Dataset entries:
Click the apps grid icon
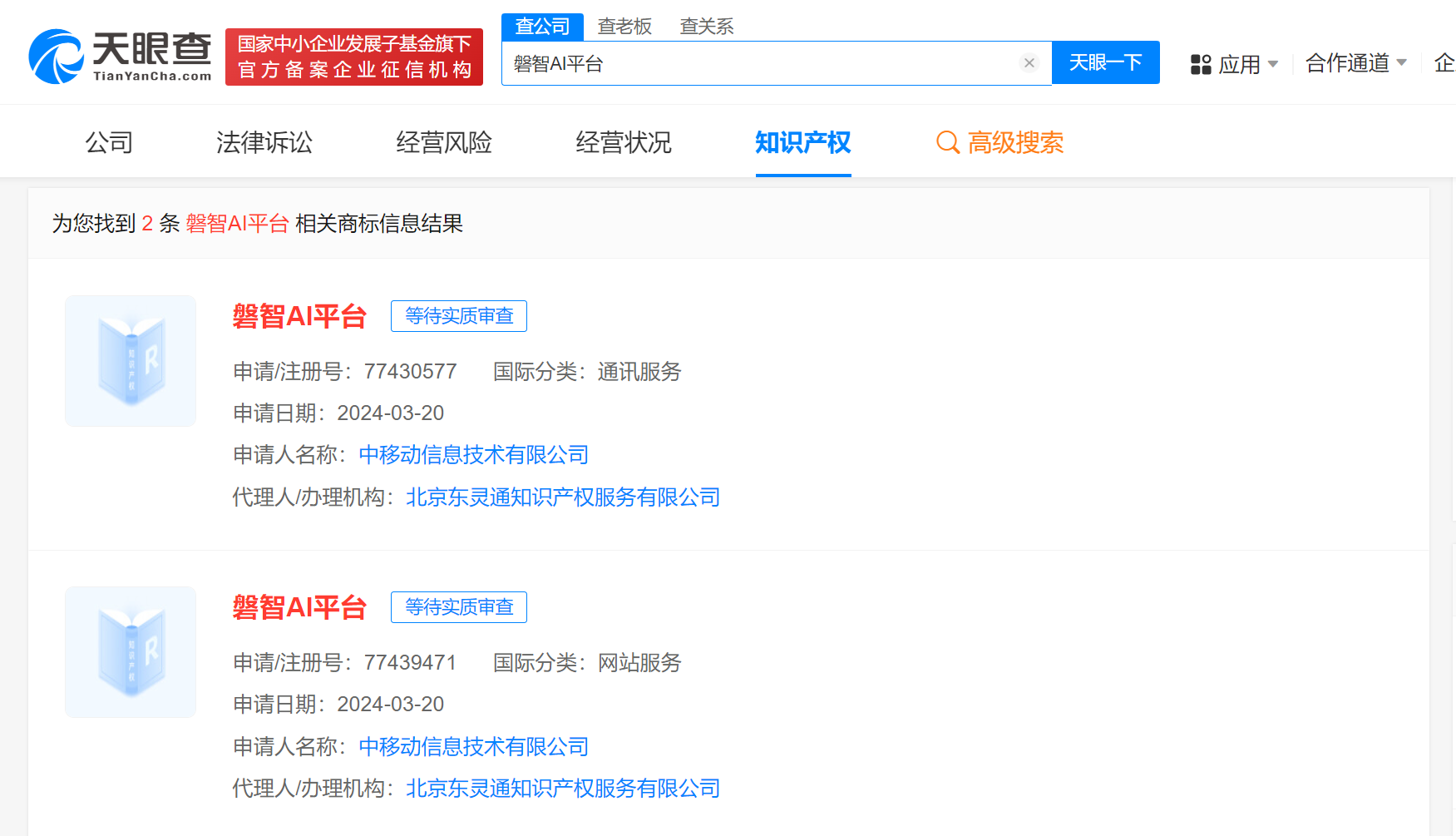This screenshot has width=1456, height=836. click(x=1200, y=64)
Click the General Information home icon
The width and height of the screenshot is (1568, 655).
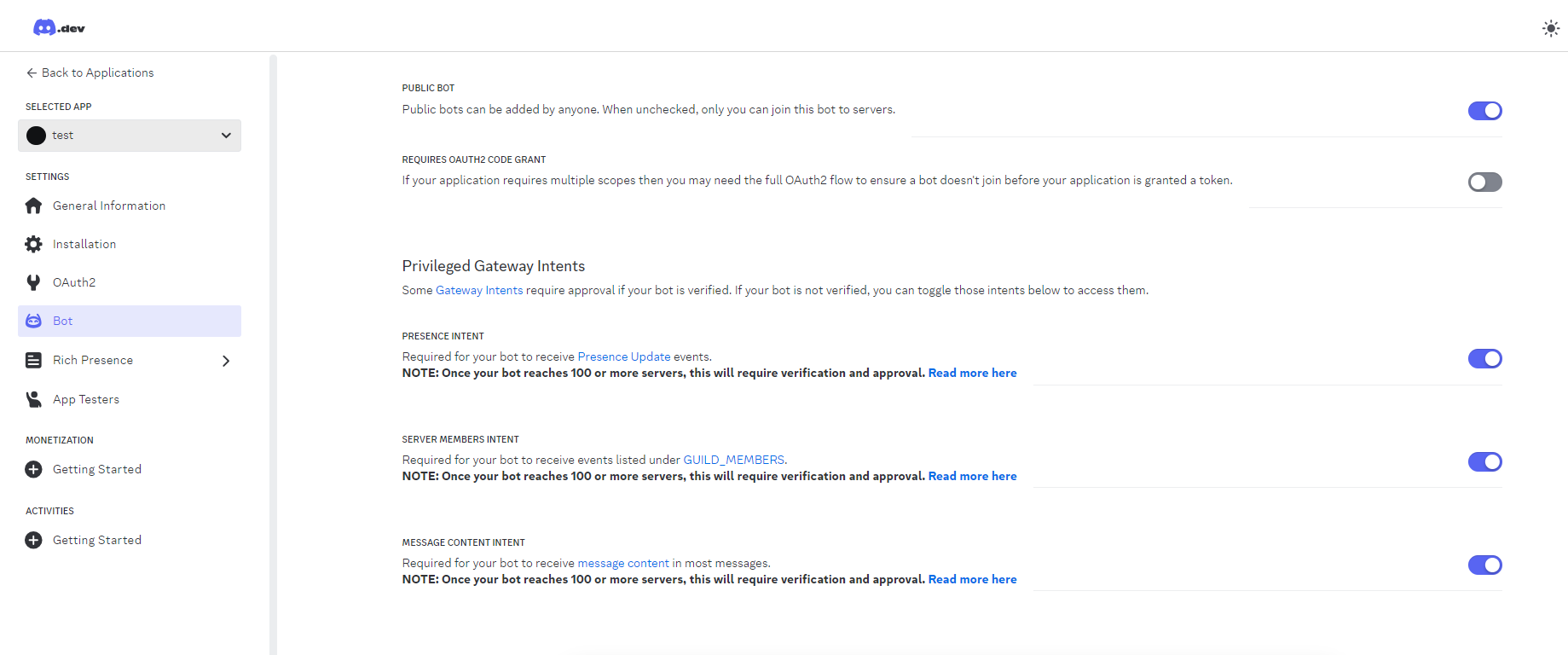point(33,206)
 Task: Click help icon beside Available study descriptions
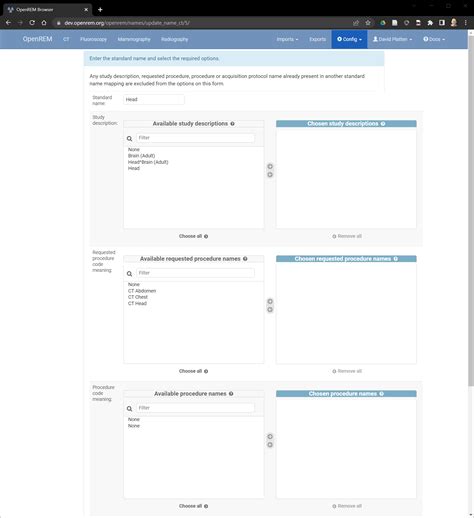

[Work request]: Exactly the lines from the one holding "Click the General Information home icon" through the last line of the entries, both included, are to be duplicated; leave the pictures out.

[Written response]:
Click the General Information home icon
The width and height of the screenshot is (1568, 655).
point(33,206)
 Task: Click help icon beside Available study descriptions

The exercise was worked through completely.